Goal: Reproduce every one of the following rows verbatim, omitting the pictures from your answer.

Data for the task:
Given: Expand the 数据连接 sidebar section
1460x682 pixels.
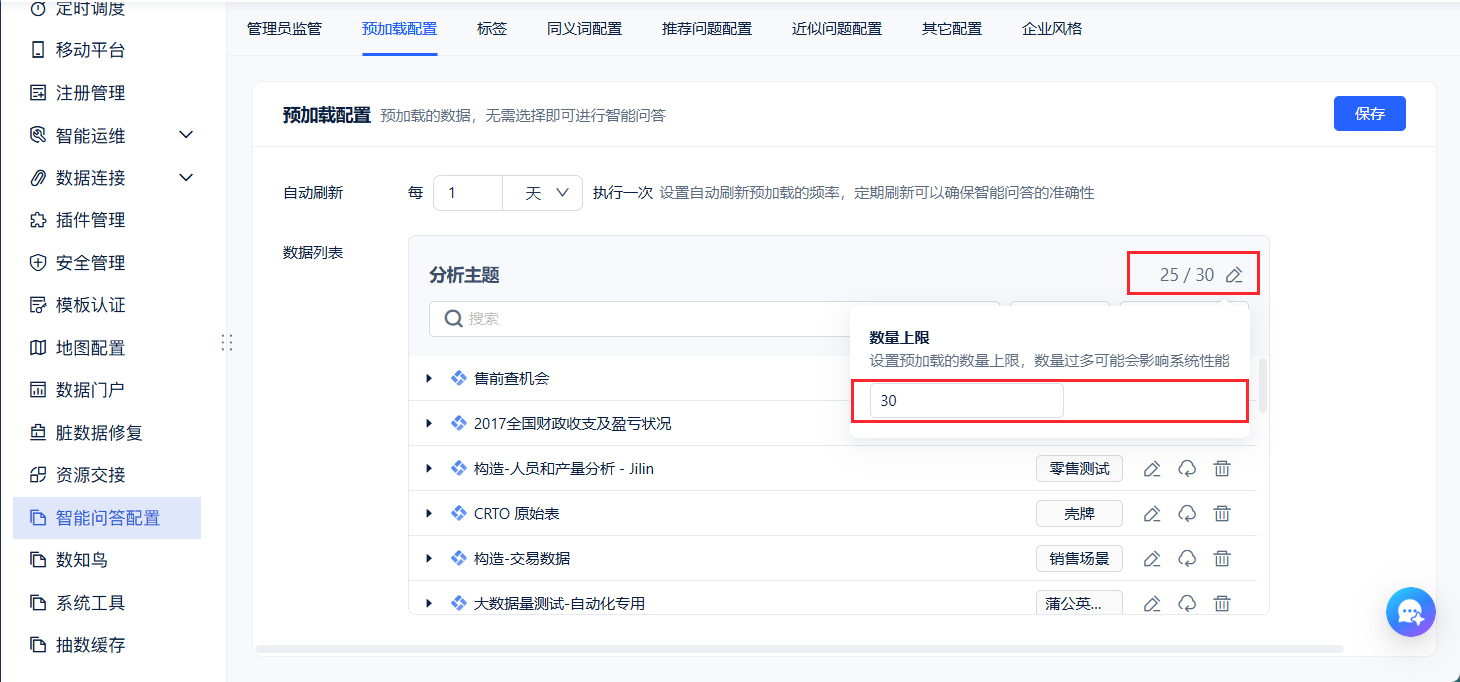Looking at the screenshot, I should pos(186,178).
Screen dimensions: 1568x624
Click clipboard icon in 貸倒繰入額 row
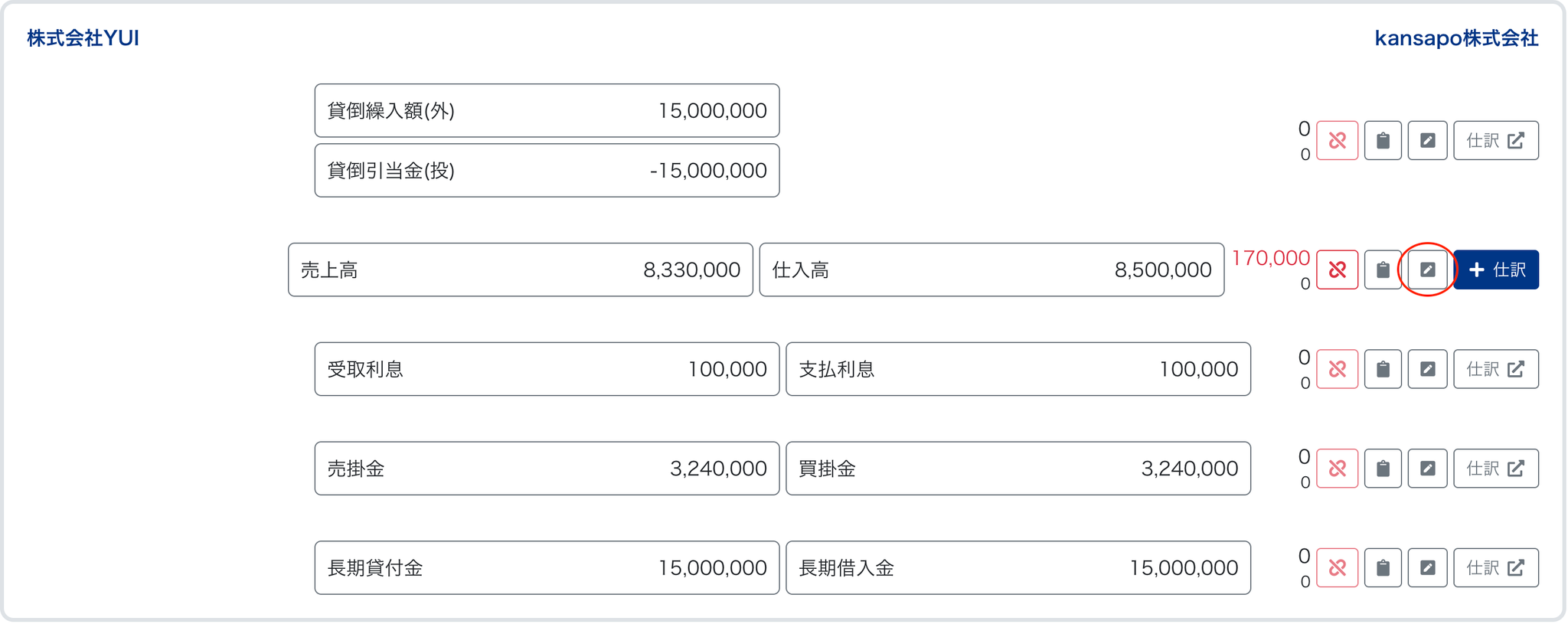pyautogui.click(x=1383, y=141)
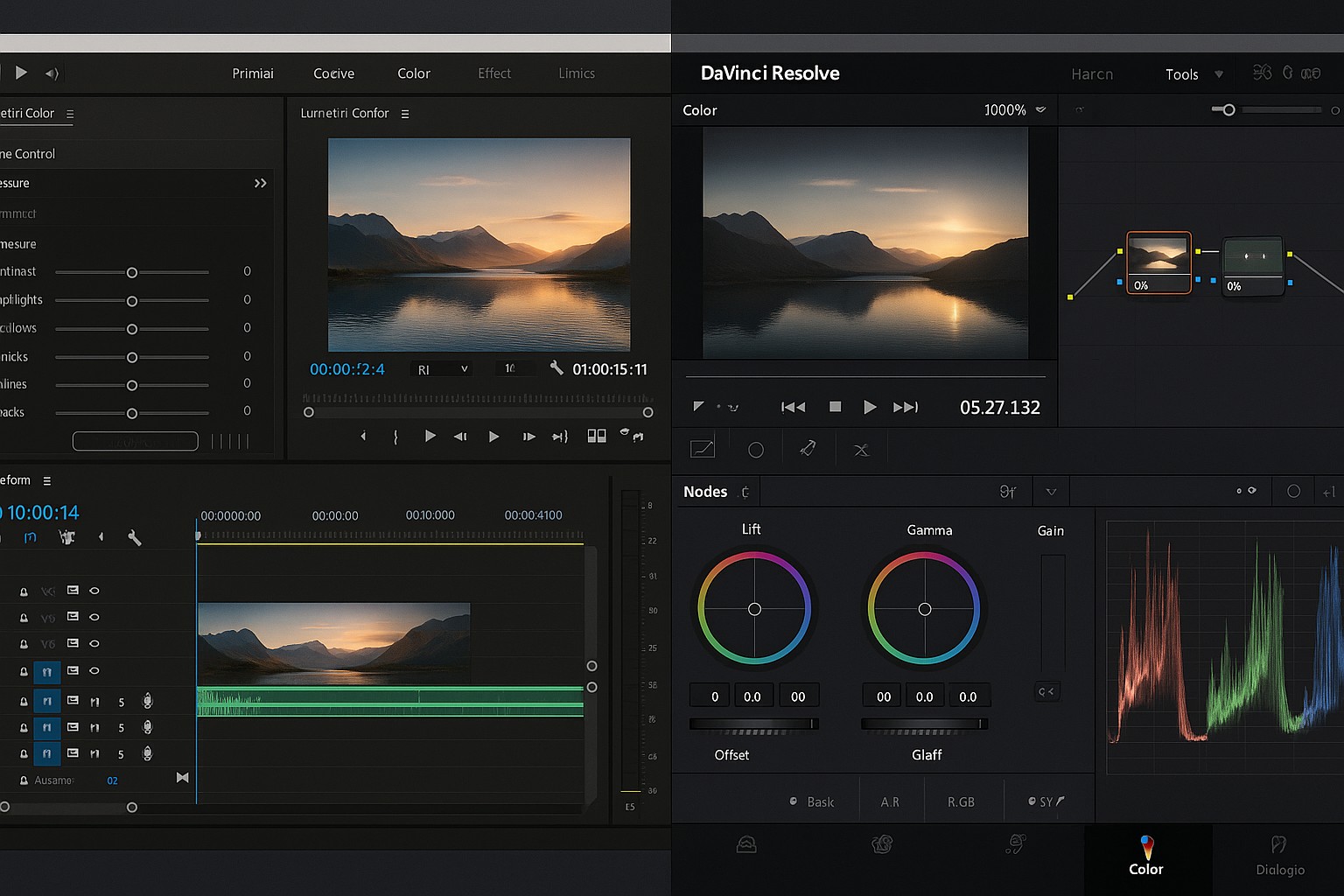
Task: Select the eyedropper qualifier tool icon
Action: point(808,449)
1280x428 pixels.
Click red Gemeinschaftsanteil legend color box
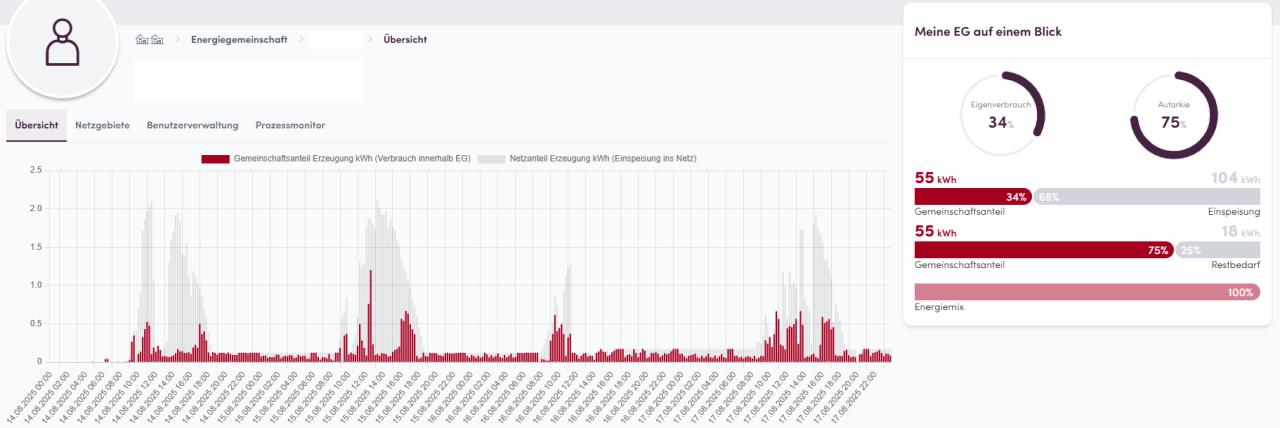215,159
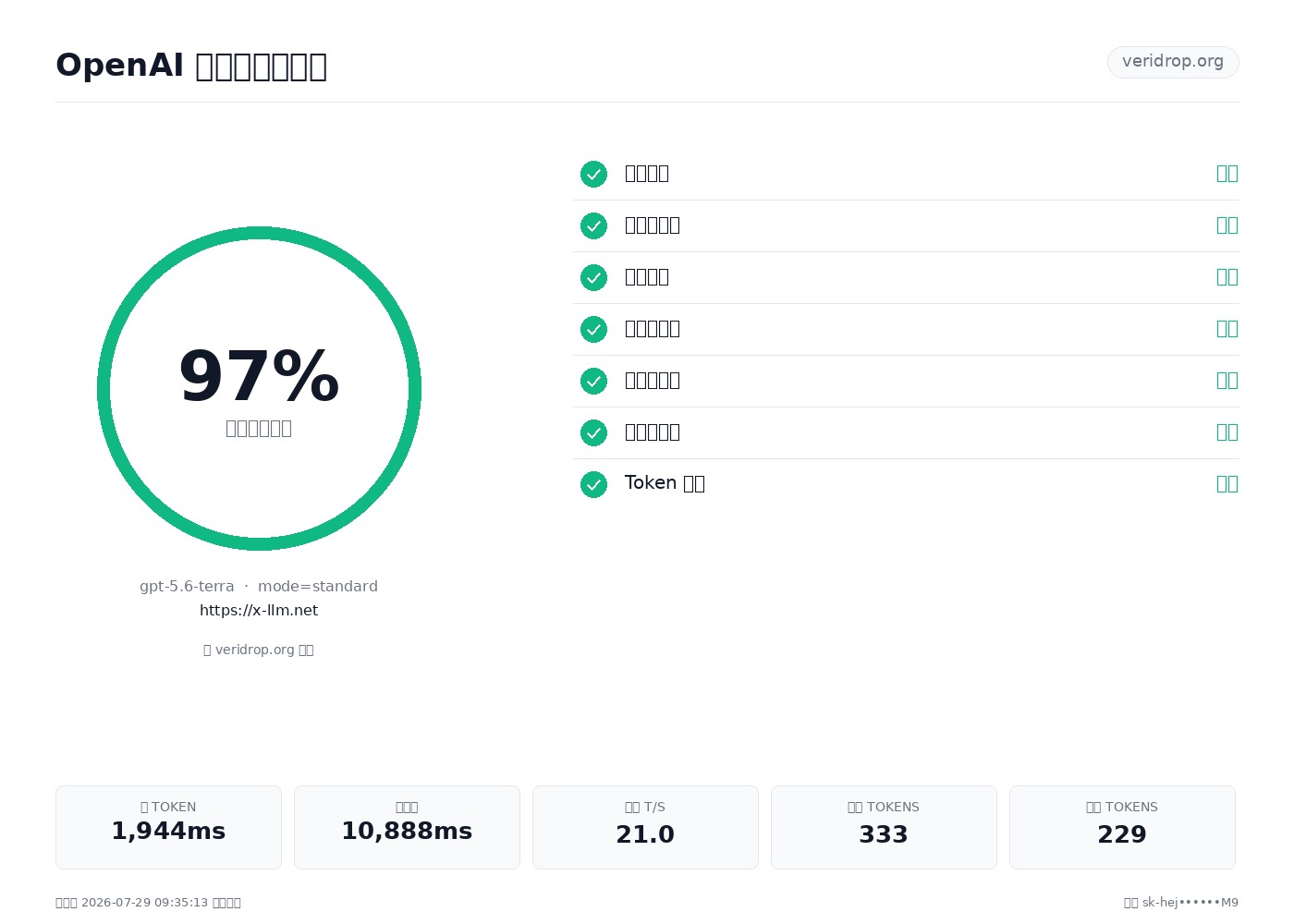Click the check icon in the first checklist row
This screenshot has width=1294, height=924.
coord(593,174)
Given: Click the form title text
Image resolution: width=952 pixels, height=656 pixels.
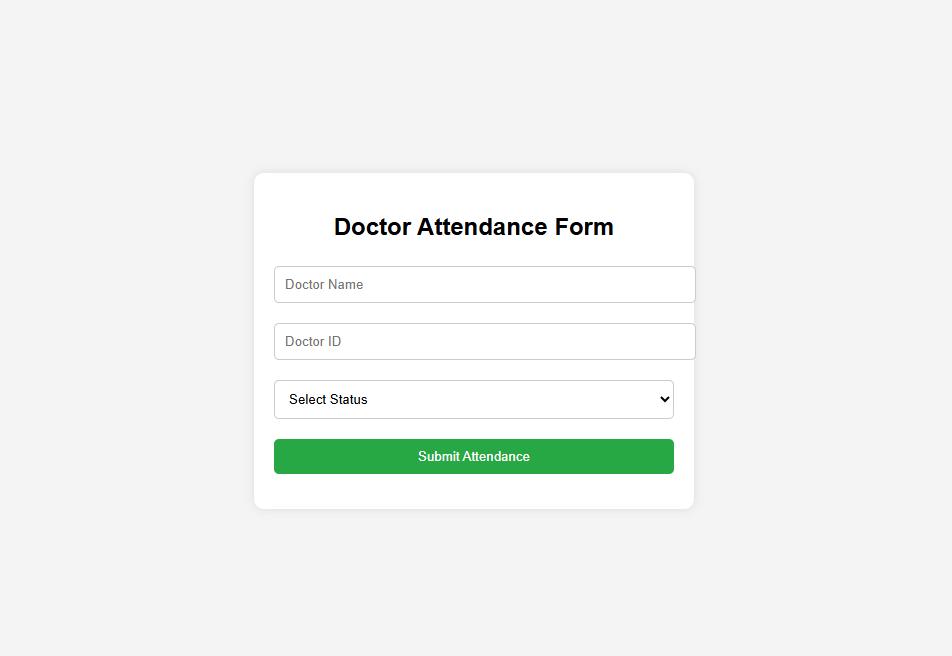Looking at the screenshot, I should tap(473, 227).
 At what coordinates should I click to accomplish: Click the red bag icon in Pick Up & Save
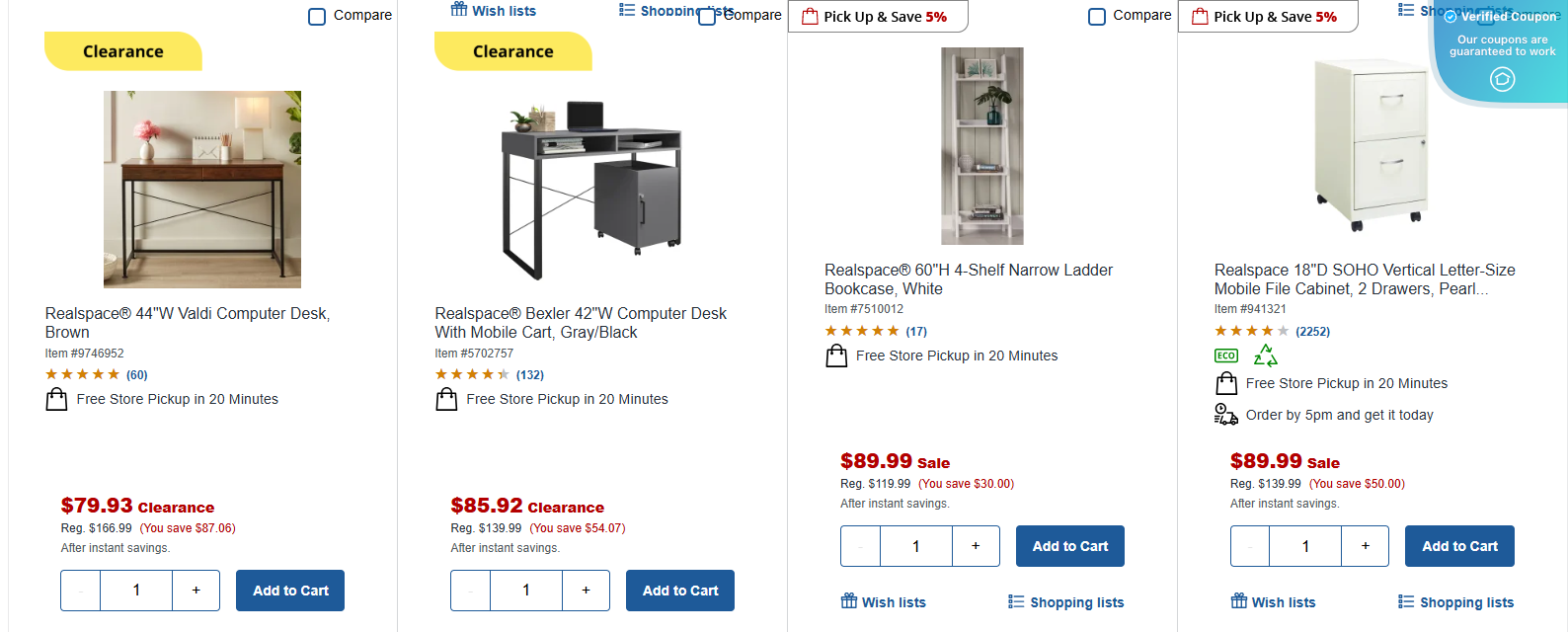811,16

Exercise response:
Given: Expand the 数据连接 sidebar section
1460x682 pixels.
Looking at the screenshot, I should pos(186,178).
Screen dimensions: 1568x624
Click clipboard icon in 貸倒繰入額 row
pyautogui.click(x=1383, y=141)
Task: Select the eyedropper qualifier tool icon
Action: point(808,449)
1280x428 pixels.
Click red Gemeinschaftsanteil legend color box
215,159
Click the check icon in the first checklist row
This screenshot has width=1294, height=924.
coord(593,174)
Given: Click the form title text
Image resolution: width=952 pixels, height=656 pixels.
Looking at the screenshot, I should tap(473, 227).
 At what coordinates should I click to accomplish: Click the red bag icon in Pick Up & Save
811,16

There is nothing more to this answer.